- **DIRECTIVE A**:
Answer these questions about the article on building the lugger Grayhound below:
(i) In what year was the Revenue lugger whose plans Chris Rees found built?
(ii) When did Marcus begin felling oak trees?
(iii) What life expectancy does the article give for treenails?

— START OF ARTICLE —

In 2011 Freya and Marcus Pomeroy-Rowden decided to build an English version of a three-masted lugger – something that hadn’t been done in 200 years. The well-respected boat builder, Chris Rees, found the plans of a 1776 Revenue lugger, Grayhound, and agreed to lead the design and build the ship at his boatyard: Voyager Boatyard, Millbrook, Cornwall.
In December 2010 Marcus began felling oak trees on his mum’s fields in Cornwall. Fairlie Restorations fed Chris Rees’ plans into their computer and produced structural assessments, stability information and framing patterns.
In April 2011 the oak wood was delivered to Voyager Boatyard where it was cut into shapes. By August these were in piles, like a massive jigsaw puzzle, ready to be constructed.
Six full-time shipwrights gathered, including Marcus and an apprentice from the village. Grayhound quickly took shape. There was a keel-laying party attended by many supporters. Planking started in September 2011 and ended in February 2012. The planks were fastened with wooden pegs known as ‘treenails’, ‘trenails’ or ‘trunnels’. These treenail fastenings were used in shipbuilding for thousands of years as a standard way of binding a boat. They are now long out of fashion, but they have huge advantages. The life expectancy of treenails is 80–100 years, compared to metal fastenings which last about 25 years.

— END OF ARTICLE —
— START OF LISTED RECORDS —

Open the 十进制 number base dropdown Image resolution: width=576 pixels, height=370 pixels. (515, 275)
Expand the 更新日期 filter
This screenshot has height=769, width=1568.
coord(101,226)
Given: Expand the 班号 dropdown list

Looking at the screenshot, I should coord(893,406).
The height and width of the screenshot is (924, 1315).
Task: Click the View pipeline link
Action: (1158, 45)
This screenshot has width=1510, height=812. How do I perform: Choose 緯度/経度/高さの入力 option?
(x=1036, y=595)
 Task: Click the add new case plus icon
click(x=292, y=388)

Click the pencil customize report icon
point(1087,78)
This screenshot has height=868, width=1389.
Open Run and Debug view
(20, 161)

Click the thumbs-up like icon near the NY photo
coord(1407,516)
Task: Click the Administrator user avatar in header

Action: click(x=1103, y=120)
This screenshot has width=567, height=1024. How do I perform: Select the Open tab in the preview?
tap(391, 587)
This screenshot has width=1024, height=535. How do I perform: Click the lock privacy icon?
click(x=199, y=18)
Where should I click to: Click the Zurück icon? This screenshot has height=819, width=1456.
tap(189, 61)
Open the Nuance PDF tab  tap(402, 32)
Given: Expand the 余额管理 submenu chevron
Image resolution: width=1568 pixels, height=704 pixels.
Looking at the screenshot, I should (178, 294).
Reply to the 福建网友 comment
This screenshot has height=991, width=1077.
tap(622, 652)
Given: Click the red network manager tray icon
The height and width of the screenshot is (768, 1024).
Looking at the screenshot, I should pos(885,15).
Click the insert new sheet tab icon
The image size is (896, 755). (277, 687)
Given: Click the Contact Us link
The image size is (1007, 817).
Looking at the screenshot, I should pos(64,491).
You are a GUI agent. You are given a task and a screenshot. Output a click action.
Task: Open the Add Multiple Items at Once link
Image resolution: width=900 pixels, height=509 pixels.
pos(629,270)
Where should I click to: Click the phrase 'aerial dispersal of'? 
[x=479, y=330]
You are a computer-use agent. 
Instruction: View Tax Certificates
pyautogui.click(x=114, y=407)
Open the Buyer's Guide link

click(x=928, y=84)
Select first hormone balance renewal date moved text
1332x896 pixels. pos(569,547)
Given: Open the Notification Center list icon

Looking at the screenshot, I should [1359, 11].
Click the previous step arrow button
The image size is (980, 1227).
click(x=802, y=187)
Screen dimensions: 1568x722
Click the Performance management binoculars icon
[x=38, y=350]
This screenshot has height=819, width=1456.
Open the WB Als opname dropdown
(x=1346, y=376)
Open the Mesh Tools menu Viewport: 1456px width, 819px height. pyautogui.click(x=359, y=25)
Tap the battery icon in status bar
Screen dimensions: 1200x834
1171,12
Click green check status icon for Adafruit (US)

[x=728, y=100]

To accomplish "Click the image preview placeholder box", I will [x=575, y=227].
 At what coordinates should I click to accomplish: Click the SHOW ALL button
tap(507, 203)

— END OF LISTED RECORDS —

- **DIRECTIVE B**: Can you copy the records from the line with "You are a GUI" to the line with "[x=479, y=330]", including both of those lines?

- **SOLUTION A**:
(i) 1776
(ii) December 2010
(iii) 80–100 years

- **SOLUTION B**:
You are a GUI agent. You are given a task and a screenshot. Output a click action.
Task: Open the Add Multiple Items at Once link
Image resolution: width=900 pixels, height=509 pixels.
pos(629,270)
Where should I click to: Click the phrase 'aerial dispersal of'? 
[x=479, y=330]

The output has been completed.